The supplemental tax revolt pivots around some fine print inserted into the enabling legislation lawmakers passed recently to allow the city to collect the tax, with certain strings attached. The law says the commission may collect the tax only on condition that the commission chalks up no less than $3.75 million in combined savings from employee and retiree concessions in the first year of the five-year plan.
Although the commission passed a resolution asserting that the savings top out at $4.7 million, Cournoyer and others contend the state panel surpasses the legislative benchmark only by counting savings it hasn’t realized yet.
Cournoyer said the prospect of a supplemental tax bill wouldn’t bother him so much if the city’s past efforts to balance the budget hadn’t collapsed.
In 2011, he said, the city passed an $11.5 million deficit elimination bond that was supposed to solve the problem, but things only got worse.
“If they didn’t have a history of failure, I might feel differently,” he said.
City officials say the supplemental bills won’t be mailed until Monday or Tuesday at the earliest, but no later than the end of the month. Payments are due by Aug. 29.
The tax protesters say they won’t file suit until after the bills go out, citing the difficulty in persuading the courts to block an action before it can be shown to have caused actual harm. But Cournoyer says there have been extensive discussions with a lawyer about the feasibility of the suit. He declined to identify the attorney, however, saying it’s still premature.

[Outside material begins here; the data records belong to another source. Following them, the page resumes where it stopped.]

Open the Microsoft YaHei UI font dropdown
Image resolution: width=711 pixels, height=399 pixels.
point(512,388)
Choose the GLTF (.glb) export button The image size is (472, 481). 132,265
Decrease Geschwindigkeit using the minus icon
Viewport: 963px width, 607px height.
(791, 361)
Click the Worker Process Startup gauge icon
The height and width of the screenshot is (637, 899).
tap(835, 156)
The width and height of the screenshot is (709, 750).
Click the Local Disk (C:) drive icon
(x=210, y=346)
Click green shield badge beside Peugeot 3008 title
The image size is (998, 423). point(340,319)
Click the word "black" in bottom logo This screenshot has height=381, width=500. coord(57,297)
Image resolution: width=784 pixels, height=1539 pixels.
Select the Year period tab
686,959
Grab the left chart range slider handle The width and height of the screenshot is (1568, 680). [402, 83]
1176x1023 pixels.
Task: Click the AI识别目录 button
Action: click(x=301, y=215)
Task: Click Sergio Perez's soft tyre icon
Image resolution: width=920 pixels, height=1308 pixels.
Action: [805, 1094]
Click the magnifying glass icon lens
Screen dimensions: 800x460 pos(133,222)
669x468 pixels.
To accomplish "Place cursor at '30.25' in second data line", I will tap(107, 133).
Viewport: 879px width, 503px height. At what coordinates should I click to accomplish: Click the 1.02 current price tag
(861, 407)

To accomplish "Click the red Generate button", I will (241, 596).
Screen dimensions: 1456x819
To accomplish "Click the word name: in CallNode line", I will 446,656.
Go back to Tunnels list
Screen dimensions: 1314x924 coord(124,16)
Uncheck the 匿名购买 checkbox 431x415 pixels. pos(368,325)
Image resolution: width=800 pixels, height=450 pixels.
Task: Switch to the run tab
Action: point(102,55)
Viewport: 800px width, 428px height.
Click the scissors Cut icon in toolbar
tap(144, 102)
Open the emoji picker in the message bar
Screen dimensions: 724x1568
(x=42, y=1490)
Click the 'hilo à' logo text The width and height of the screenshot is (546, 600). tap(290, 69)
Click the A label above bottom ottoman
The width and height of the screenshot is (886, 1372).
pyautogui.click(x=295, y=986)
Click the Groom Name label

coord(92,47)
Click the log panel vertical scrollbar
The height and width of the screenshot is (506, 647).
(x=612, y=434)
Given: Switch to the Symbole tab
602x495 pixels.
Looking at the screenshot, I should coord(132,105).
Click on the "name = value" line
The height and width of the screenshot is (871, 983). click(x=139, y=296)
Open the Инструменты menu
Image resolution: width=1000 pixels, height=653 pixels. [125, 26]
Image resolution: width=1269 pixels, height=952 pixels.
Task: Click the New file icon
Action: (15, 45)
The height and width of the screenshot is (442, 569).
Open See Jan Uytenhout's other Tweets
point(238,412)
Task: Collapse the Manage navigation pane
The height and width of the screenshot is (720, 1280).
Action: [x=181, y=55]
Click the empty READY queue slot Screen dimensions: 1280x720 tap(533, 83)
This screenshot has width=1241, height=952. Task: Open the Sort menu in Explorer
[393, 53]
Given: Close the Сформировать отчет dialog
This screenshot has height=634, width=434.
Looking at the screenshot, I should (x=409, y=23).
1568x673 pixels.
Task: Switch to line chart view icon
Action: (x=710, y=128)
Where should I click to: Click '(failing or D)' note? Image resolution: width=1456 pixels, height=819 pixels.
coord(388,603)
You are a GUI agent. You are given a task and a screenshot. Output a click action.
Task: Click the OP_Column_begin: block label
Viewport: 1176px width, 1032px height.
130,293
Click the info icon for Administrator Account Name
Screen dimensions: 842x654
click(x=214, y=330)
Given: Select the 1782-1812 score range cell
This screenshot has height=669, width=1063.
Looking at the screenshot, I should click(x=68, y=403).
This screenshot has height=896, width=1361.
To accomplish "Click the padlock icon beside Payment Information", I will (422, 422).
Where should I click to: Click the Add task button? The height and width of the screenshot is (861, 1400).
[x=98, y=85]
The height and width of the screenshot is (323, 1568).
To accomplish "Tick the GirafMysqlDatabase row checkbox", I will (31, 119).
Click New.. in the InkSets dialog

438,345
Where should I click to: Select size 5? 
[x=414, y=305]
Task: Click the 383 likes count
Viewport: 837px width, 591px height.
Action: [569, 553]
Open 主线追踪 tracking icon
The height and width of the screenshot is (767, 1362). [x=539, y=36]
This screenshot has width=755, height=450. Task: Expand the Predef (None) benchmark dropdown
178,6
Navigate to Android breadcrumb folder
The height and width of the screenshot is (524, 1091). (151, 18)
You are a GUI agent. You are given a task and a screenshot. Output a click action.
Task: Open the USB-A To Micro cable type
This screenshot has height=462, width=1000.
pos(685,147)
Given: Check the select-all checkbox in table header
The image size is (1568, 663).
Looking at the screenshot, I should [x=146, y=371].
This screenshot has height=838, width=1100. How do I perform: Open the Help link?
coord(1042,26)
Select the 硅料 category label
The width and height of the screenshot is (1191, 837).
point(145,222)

The supplemental tax bill will come with a tax rate of $1.55 per thousand for applicable real estate and $8.73 for motor vehicles – hikes of of 4.8 percent and 14.7 percent, respectively. Because the envisioned revenues were added to the tax base for 2014 retroactively, however, the regularly scheduled property tax bills that have already been mailed out reflect not only those increases, but the multiplier effects of a sharp rollback in the homestead exemption and a regularly scheduled increase in taxes of 4 percent.
The net result for the owner of the average single-family home was a tax hike of 23 percent for 2014, and that’s not counting the coming supplemental bills for 2013.
Not surprisingly, property owners have been peppering radio call-in shows with a host of complaints. Many raise questions about the continued affordability of home ownership in the city.